** What you will do **
Nothing but the lines from the one with "Viewport: 860px width, 376px" through the end of the data should be set down, each exactly as written, and no picture should be included.
[Opening Provided information section]
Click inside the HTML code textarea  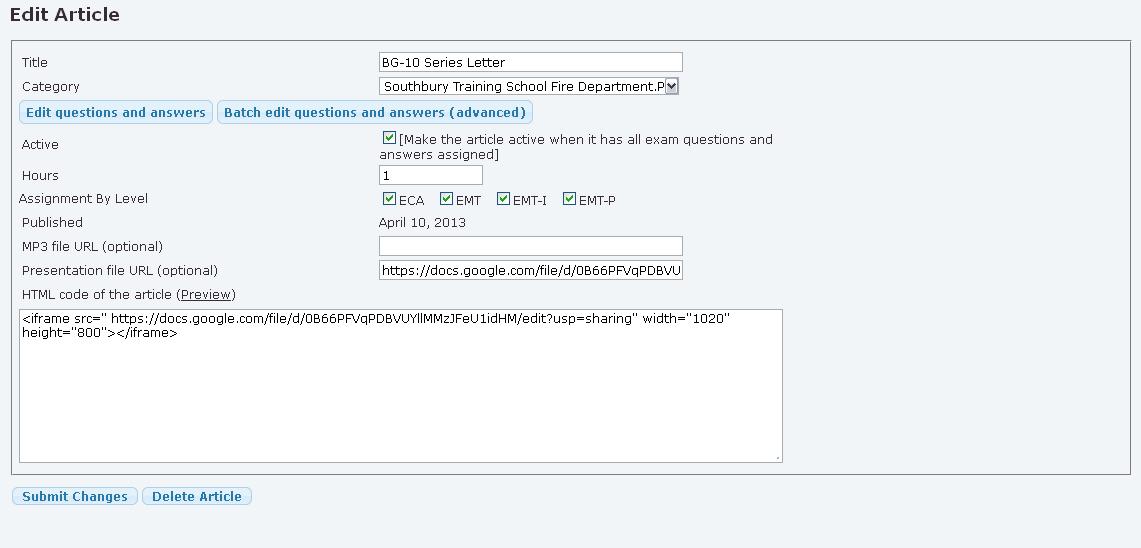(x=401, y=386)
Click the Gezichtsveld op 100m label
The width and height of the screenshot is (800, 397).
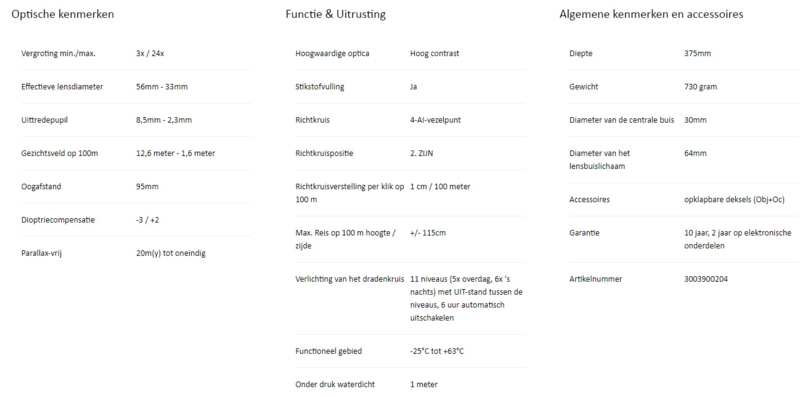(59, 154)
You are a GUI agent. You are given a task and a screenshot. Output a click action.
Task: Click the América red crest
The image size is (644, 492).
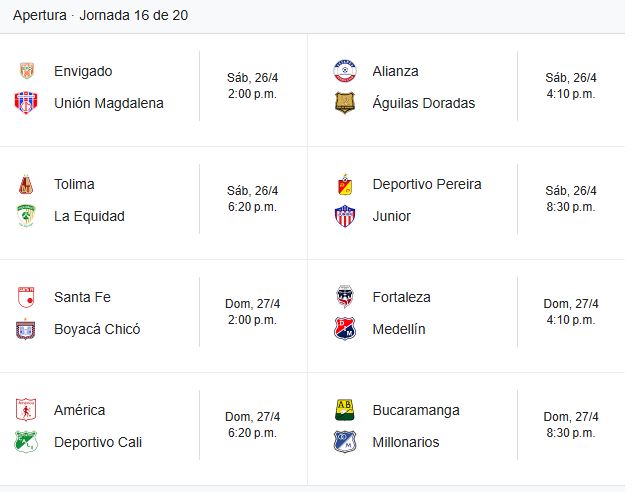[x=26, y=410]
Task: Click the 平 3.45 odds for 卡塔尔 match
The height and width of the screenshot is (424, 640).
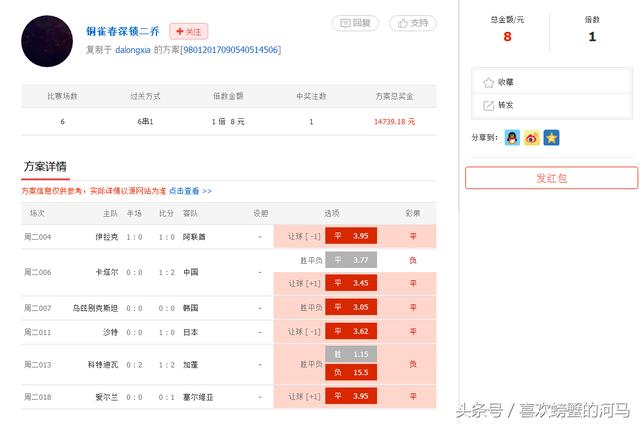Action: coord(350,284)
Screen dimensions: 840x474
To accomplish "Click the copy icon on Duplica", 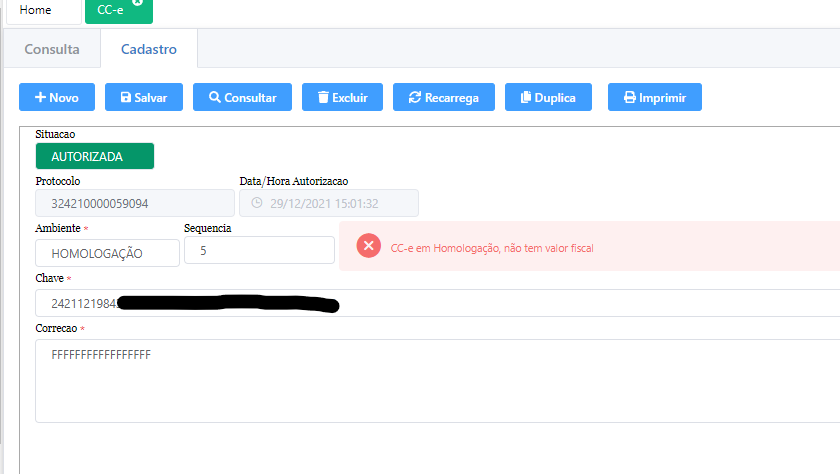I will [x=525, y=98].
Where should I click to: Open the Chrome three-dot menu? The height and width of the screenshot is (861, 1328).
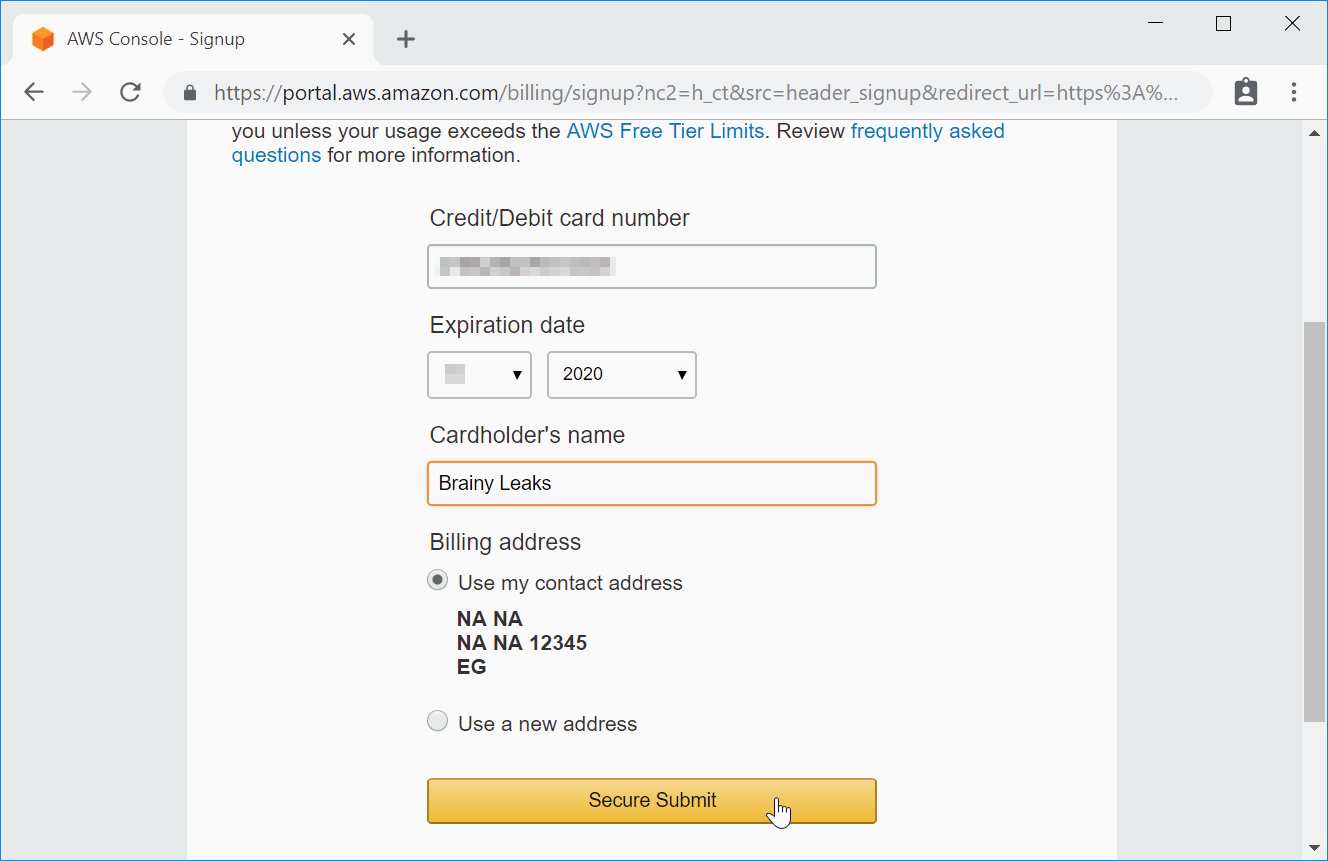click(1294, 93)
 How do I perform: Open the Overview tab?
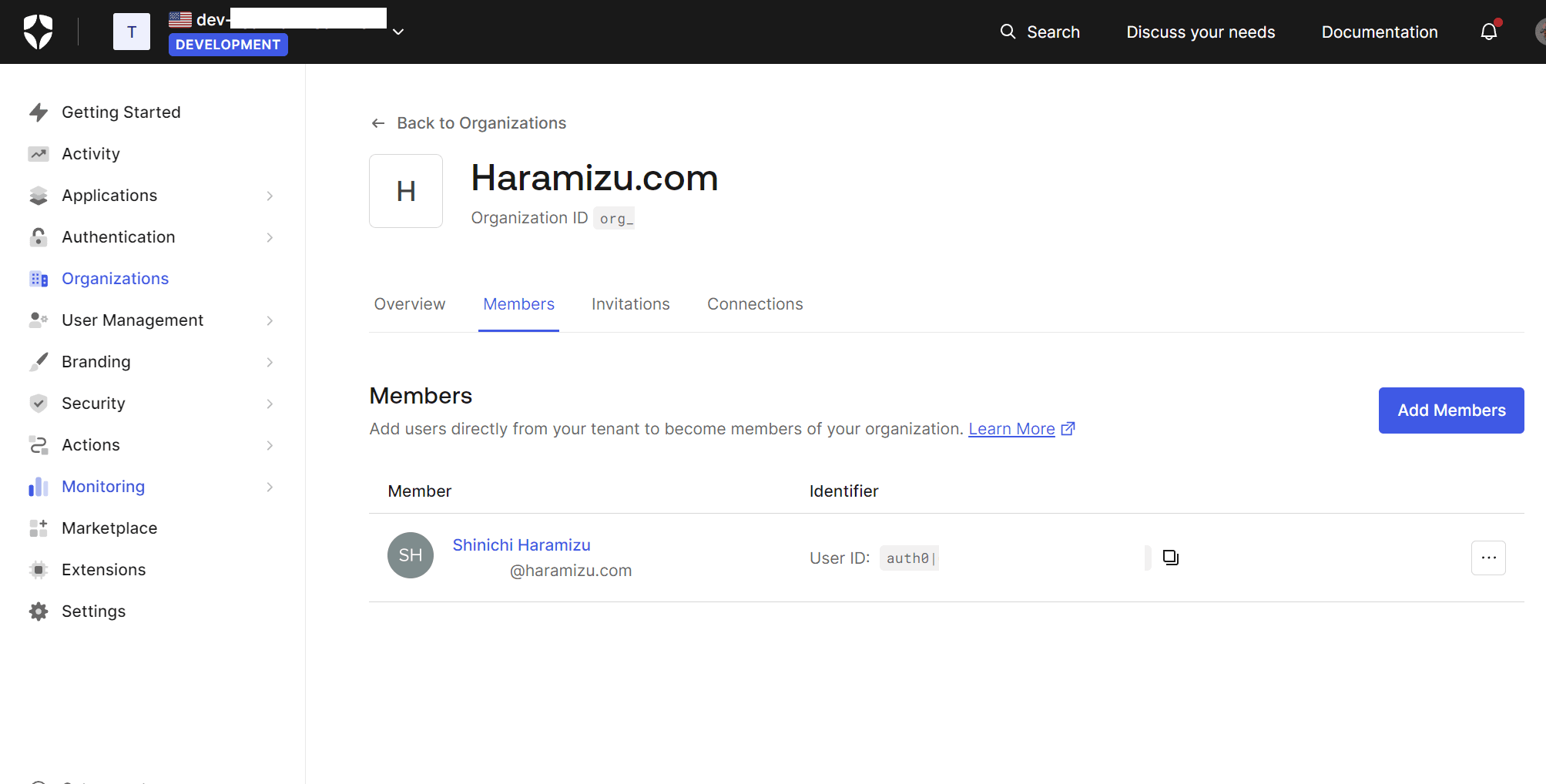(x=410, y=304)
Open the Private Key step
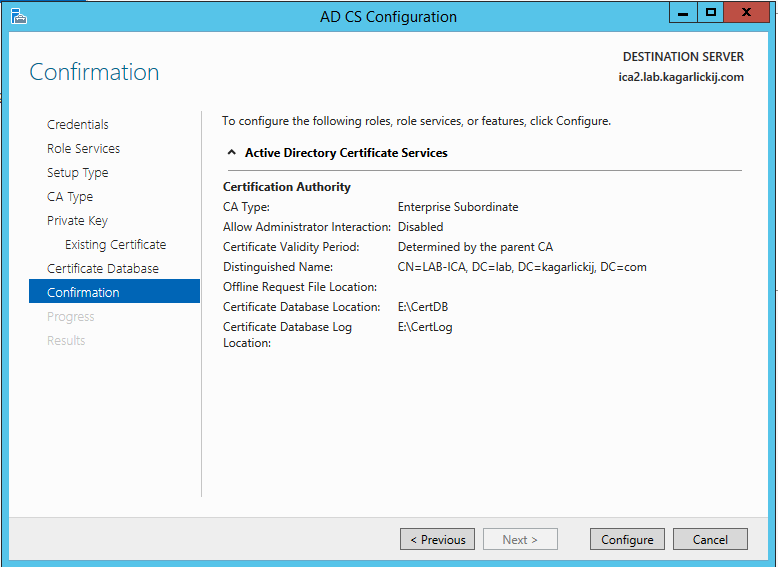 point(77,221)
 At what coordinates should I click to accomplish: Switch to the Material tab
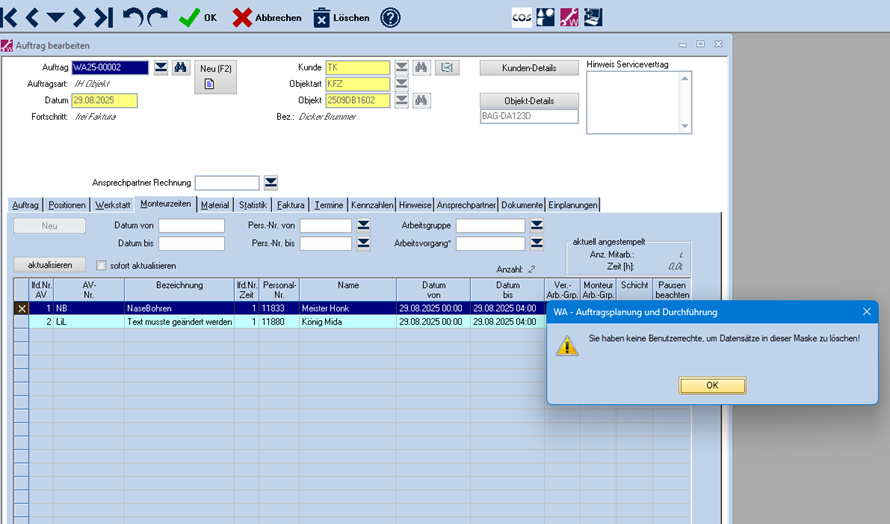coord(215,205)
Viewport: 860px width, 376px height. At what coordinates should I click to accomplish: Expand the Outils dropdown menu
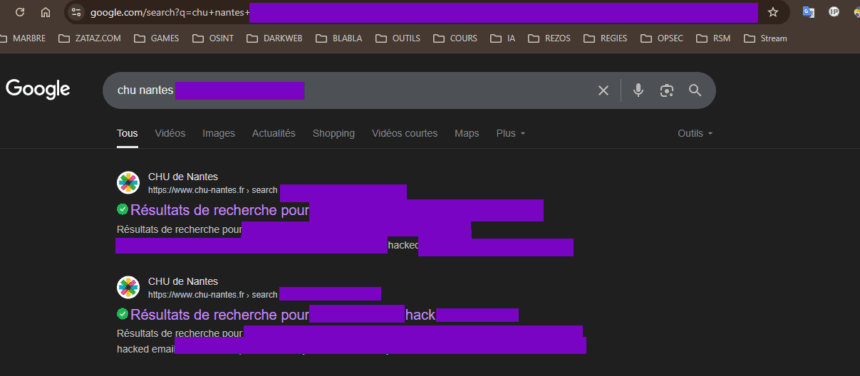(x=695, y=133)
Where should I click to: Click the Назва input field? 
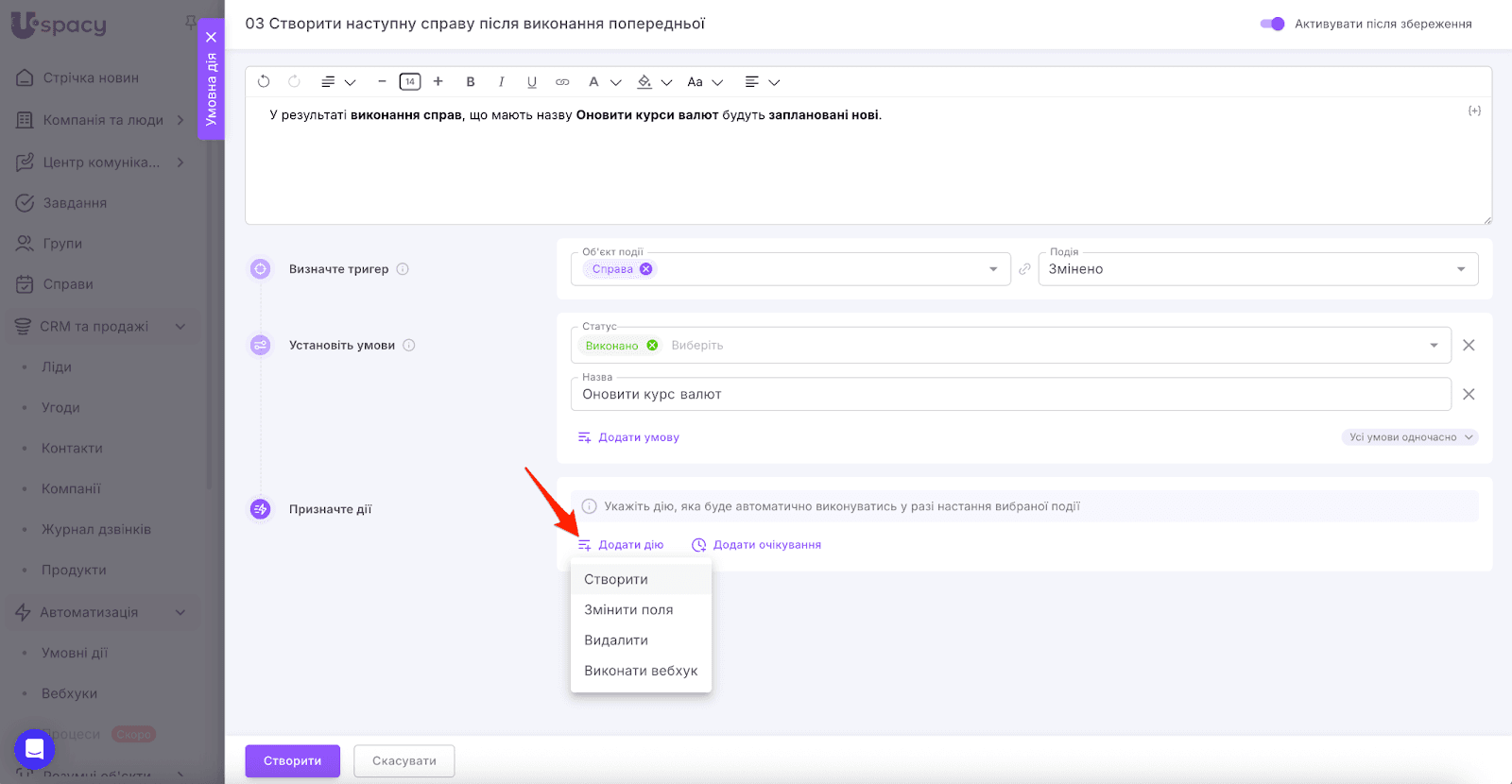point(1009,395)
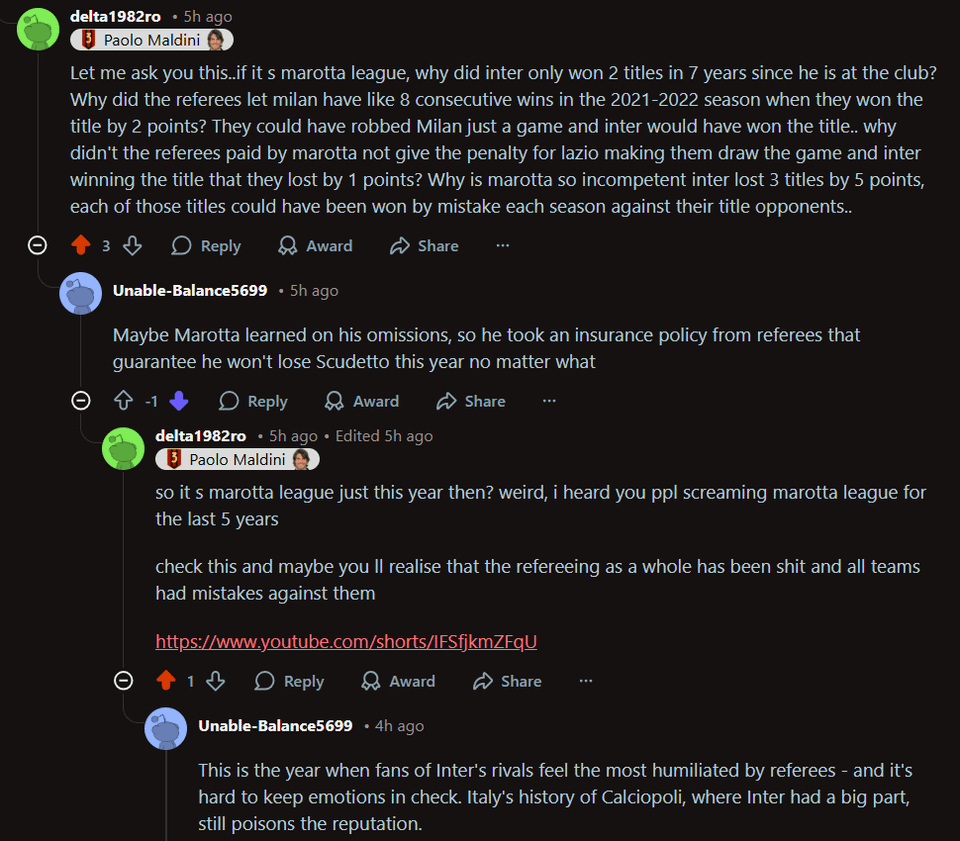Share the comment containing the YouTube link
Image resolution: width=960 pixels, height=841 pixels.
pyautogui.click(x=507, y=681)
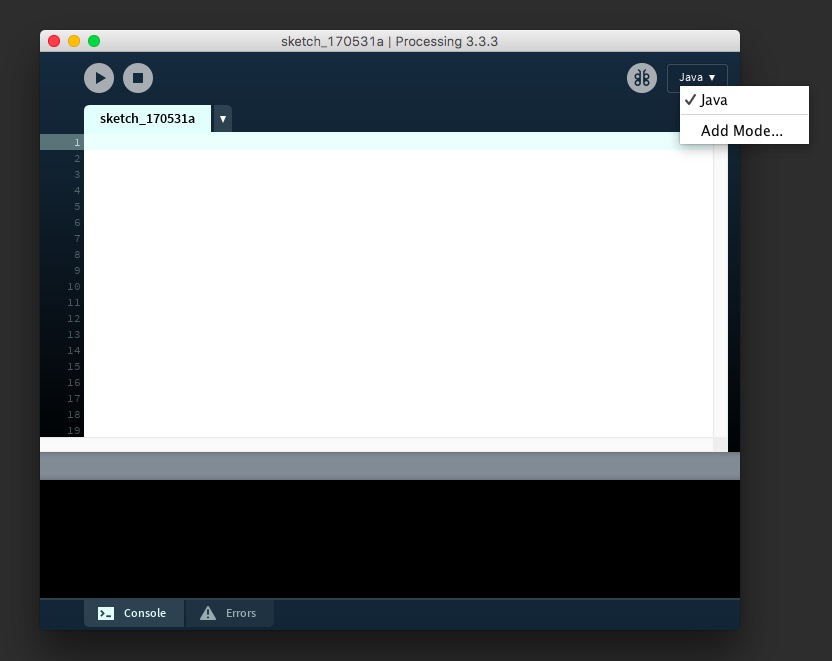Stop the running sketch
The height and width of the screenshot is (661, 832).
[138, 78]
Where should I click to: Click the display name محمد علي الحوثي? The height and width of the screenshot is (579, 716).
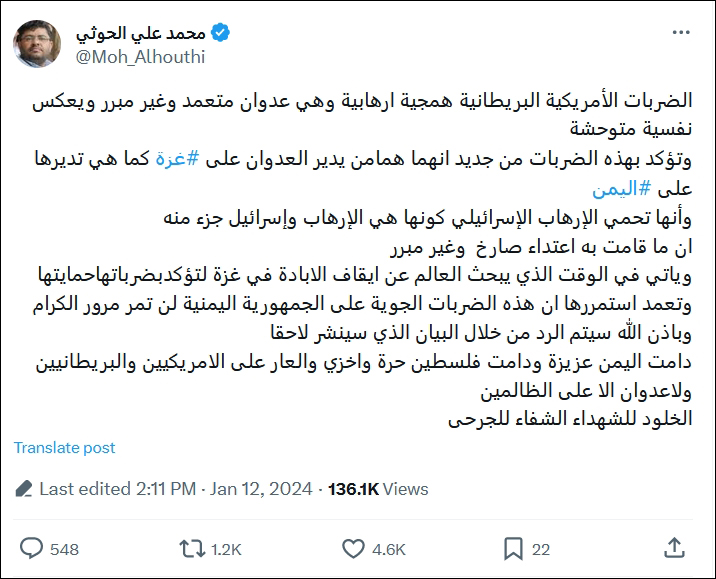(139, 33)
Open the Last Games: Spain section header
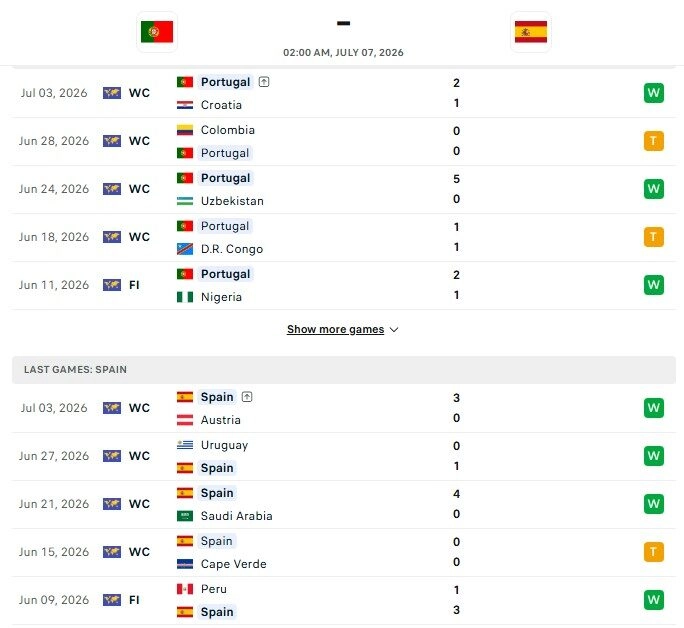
[Closing Provided information section]
** Your response **
Viewport: 860px width, 376px height. At what coordinates should I click to accomplish: Expand the Outils dropdown menu
(x=695, y=133)
Where should I click to: Click the Назва input field? 
point(1009,395)
Share the comment containing the YouTube link
Image resolution: width=960 pixels, height=841 pixels.
pyautogui.click(x=507, y=681)
Stop the running sketch
The height and width of the screenshot is (661, 832).
[138, 78]
Where should I click to: Click the display name محمد علي الحوثي? The height and width of the screenshot is (579, 716).
(139, 33)
Open the Last Games: Spain section header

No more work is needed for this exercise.